------ Entries provided ------

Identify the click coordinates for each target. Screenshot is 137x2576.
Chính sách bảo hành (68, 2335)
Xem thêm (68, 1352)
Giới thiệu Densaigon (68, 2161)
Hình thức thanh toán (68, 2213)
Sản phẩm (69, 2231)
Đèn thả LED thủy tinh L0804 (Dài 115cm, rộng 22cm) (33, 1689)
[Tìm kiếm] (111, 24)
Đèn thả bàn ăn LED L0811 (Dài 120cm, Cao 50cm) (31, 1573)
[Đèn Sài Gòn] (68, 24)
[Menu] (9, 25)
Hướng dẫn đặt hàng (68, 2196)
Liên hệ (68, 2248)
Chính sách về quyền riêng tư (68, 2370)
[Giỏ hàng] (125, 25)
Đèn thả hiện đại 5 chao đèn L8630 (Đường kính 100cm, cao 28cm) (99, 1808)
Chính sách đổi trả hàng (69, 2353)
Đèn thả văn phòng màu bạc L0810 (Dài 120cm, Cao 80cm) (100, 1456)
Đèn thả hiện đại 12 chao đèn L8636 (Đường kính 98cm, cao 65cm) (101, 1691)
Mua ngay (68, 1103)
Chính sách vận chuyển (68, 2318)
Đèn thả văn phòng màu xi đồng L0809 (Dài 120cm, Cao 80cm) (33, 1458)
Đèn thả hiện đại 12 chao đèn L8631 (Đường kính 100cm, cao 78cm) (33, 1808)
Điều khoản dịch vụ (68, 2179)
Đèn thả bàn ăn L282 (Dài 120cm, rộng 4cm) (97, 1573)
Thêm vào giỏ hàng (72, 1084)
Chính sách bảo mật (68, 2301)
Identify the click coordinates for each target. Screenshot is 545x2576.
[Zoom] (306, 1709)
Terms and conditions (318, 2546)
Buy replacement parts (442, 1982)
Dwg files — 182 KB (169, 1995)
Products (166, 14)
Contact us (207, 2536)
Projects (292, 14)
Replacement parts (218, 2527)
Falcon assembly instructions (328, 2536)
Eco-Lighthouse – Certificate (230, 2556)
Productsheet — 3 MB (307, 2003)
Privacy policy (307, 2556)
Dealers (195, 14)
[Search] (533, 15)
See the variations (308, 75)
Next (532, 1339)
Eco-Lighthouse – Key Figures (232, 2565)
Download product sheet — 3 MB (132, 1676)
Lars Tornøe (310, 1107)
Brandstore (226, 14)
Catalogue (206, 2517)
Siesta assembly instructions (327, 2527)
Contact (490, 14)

------

Could you filter the entries above for lines holding the string "instructions" and copy them?

Expected answer:
Falcon assembly instructions (328, 2536)
Siesta assembly instructions (327, 2527)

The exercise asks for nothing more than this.